WRITTEN EXERCISE
Replace "GUI agent" with "interface agent" in the material from its first line through the line containing "click(884, 737)", inclusive, and reproduce only those lines with nothing else changed.
-- START OF SOURCE RECORDS --
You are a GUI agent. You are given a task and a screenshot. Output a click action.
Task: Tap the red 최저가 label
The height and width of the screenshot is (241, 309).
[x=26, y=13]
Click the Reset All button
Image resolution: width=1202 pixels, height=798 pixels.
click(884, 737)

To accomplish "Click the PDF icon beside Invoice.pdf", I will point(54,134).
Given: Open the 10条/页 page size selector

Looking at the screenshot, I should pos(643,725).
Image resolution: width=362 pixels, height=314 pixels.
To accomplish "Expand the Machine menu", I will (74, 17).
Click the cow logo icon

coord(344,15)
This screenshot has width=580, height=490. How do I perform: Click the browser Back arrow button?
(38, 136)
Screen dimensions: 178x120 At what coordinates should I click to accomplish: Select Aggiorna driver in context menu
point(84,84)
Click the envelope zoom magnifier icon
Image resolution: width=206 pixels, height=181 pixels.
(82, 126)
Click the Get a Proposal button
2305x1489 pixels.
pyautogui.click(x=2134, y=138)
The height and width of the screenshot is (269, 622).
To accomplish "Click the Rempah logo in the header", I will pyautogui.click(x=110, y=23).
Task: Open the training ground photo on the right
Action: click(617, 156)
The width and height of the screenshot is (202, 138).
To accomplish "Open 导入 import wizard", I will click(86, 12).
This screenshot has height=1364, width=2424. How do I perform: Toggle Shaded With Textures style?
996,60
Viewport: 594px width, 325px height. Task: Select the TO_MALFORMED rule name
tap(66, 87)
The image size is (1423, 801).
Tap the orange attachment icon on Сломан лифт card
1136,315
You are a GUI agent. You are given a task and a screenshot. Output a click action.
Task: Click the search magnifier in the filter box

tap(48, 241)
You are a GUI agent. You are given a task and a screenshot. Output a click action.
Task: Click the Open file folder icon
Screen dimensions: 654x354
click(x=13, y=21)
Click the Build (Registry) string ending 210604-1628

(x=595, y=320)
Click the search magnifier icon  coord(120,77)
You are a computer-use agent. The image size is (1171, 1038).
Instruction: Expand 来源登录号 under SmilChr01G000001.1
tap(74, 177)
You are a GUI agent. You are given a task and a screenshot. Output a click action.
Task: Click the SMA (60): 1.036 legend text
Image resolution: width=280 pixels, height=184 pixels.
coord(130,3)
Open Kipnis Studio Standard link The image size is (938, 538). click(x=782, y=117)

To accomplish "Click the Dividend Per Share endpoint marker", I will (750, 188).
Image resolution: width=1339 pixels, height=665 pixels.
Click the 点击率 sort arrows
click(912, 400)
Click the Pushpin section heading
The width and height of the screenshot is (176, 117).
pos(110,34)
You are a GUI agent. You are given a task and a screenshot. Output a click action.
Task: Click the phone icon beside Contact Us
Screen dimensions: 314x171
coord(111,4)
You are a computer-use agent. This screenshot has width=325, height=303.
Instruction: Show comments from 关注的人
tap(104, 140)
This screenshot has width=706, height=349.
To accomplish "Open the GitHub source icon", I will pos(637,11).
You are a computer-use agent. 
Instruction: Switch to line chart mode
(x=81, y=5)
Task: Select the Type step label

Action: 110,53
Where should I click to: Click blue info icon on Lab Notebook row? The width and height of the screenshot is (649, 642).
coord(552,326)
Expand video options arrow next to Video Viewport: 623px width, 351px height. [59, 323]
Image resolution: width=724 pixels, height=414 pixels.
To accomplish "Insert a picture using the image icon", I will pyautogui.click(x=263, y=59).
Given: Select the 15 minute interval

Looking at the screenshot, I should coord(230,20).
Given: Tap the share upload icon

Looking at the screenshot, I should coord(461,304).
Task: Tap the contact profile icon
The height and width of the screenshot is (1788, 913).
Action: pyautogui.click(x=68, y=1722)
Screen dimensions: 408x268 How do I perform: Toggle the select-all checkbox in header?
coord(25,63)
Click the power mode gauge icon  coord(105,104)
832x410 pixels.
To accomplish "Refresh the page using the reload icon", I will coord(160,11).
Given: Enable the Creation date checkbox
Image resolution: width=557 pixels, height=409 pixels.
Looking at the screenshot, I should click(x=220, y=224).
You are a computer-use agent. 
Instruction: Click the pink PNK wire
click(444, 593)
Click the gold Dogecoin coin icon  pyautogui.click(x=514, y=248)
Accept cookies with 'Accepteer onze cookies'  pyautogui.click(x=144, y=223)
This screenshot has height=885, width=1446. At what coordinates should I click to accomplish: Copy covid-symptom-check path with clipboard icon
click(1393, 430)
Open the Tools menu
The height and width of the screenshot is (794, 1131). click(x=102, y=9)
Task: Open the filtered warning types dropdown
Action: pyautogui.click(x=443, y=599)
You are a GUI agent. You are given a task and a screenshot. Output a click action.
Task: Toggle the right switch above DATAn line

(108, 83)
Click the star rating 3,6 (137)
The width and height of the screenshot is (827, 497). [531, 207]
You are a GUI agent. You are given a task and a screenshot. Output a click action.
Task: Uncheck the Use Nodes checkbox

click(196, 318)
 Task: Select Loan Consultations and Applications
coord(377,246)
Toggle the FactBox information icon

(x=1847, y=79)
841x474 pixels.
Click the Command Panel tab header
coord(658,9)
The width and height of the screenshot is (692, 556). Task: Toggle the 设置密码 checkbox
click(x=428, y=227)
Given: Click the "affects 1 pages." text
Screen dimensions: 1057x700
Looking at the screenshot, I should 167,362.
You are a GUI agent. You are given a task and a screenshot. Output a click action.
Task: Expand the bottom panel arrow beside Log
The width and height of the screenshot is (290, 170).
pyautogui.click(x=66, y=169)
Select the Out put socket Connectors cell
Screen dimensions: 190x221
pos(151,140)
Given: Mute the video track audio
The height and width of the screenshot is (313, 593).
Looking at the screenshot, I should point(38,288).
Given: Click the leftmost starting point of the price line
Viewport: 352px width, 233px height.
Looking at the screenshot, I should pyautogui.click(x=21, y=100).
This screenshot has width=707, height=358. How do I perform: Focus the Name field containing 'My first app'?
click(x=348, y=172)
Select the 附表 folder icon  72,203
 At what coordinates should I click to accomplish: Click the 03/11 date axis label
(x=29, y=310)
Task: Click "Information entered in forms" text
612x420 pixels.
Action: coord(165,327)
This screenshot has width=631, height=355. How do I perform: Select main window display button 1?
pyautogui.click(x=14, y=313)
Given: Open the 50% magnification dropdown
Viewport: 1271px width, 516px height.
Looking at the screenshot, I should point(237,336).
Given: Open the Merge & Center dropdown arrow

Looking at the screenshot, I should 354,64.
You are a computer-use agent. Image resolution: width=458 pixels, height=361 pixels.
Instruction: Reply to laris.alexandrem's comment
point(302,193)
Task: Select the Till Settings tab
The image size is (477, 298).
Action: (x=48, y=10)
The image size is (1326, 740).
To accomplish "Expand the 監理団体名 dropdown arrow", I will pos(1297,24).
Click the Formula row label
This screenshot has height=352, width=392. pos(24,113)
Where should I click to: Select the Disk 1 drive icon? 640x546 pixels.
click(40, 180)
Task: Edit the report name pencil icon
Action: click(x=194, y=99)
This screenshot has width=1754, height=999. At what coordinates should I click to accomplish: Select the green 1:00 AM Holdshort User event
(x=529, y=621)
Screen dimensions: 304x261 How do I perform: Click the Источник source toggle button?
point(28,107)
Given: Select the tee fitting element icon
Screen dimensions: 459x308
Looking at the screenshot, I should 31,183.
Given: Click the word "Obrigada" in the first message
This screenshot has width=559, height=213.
-- END OF SOURCE RECORDS --
FULL RESPONSE
You are a interface agent. You are given a task and a screenshot. Output a click action.
Task: Tap the red 최저가 label
The height and width of the screenshot is (241, 309).
[x=26, y=13]
Click the Reset All button
Image resolution: width=1202 pixels, height=798 pixels.
click(884, 737)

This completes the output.